◆ TEXTO EXIBIDO ◆
• • • •
31 de jul. de 2006

Financial Times - por Ralph J. Hofmann

É interessante ver como que um jornal como o Financial Times percebe o Brasil, à luz de tudo que nós aqui publicamos em Blogs. Vejam abaixo um artigo de Richard Lapper, do bureau de São Paulo, publicado em 26 de Julho passado. É mais sério do que um artigo sobre os excessos etílicos do presidente. Será que Richard Lapper será convidado a trabalhar noutra freguesia?

Traduzi-o por achar de extrema importância, pois quantifica uma série de coisas que já liquidaram iniciativas de pessoas sérias que apenas queriam trabalhar corretamente dentro da lei. Há muitos anos atrás, quando eu e alguns amigos, ainda estudantes, começamos nosso primeiro pequeno negócio me perguntaram: “Você já recebeu sua primeira multa?” Poderei que éramos pessoas sérias e responsáveis. A resposta foi: “Neste país é impossível não infringir alguma lei. Quando pensas que fizeste tudo certo descobres que há alguma coisa que passou desapercebido. Há um excesso de fatores que podem gerar multas.”
• • • •
◆ SEÇÃO DE DADOS ◆
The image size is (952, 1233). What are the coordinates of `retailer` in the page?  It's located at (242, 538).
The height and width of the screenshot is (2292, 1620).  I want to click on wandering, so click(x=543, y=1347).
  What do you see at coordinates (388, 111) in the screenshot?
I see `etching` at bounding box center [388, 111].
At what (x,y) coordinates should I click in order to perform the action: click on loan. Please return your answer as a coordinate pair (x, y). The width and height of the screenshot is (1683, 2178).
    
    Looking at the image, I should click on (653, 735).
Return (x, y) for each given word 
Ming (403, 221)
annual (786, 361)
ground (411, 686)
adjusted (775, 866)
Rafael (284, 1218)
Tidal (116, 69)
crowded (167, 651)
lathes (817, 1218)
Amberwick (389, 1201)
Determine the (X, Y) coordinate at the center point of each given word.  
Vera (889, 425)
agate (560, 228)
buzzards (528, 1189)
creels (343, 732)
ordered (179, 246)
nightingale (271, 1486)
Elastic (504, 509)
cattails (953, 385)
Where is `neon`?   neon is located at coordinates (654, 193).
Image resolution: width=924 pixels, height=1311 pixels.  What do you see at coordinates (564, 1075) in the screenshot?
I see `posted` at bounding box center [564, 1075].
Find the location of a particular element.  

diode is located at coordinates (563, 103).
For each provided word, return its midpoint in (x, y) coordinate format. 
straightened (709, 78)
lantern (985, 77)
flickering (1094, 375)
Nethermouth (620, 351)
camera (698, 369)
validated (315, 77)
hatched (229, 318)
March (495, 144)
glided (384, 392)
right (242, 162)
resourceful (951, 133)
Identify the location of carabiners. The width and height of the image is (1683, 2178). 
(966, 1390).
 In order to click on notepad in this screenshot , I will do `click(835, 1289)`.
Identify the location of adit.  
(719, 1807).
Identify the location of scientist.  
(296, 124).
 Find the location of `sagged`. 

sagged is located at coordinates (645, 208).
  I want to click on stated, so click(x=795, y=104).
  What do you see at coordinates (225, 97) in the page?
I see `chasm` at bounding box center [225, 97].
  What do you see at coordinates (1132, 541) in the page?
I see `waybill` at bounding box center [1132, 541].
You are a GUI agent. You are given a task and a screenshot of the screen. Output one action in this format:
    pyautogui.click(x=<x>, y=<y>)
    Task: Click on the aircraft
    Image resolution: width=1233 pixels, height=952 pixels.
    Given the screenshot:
• • • •
◆ AÇÕES NECESSÁRIAS ◆
1. De acordo com o texto sobre o Financial Times, de qual bureau do jornal é Richard Lapper?
2. Prossiga com o texto sobre o Financial Times a partir da última frase apresentada.

◆ RESULTADOS DAS TAREFAS ◆
1. Richard Lapper é do bureau de São Paulo.

2.
Outra coisa que fica clara pelas estimativas de setor informal. A economia brasileira é muito maior, ou seja, o próprio PIB é maior do que o aparente.

Se entre os leitores houver alguma pessoa com acesso aos candidatos a presidente, peço que cobre dos mesmos, em palanque, uma posição. Particularmente daqueles partidos que acham que podem seguir semeando dinheiro de impostos entre os seus amigos e asseclas, pois sempre haverá novos “patos” para contribuírem com mais impostos. A desobediência civil ocorre hoje através da sonegação. Essa passou de crime a ato patriótico, que salva a pátria e reduz o desemprego.

Segue abaixo a íntegra do artigo:

Uma burocracia desnorteante, papelada infindável e um dos sistemas de impostos mais onerosos significa que milhares de negócios brasileiros apenas literalmente apenas podem sobreviver na ilegalidade, conforme um relatório publicado na quarta-feira.

O relatório da International Finance Corporation acha grandes variações entre os 13 estados do Brasil que foram estudados mas conclui que o Brasil precisa simplificar seus procedimentos radicalmente para competir mais eficazmente com outros mercados emergentes.

“Ainda há uma grande distância entre o melhor que o Brasil tem a oferecer e fazer negócios em Bangkok e Johannesburg, e as reformas são necessárias” alega o relatório.

“Os estados deveriam combinar as melhores práticas do Brasil – como, por exemplo, o registro de propriedades informatizado do estado nortista do Maranhão, e ao mesmo tempo tentar manter o ritmo de reformas de países como o Chile, Vietname e a Slovakia.”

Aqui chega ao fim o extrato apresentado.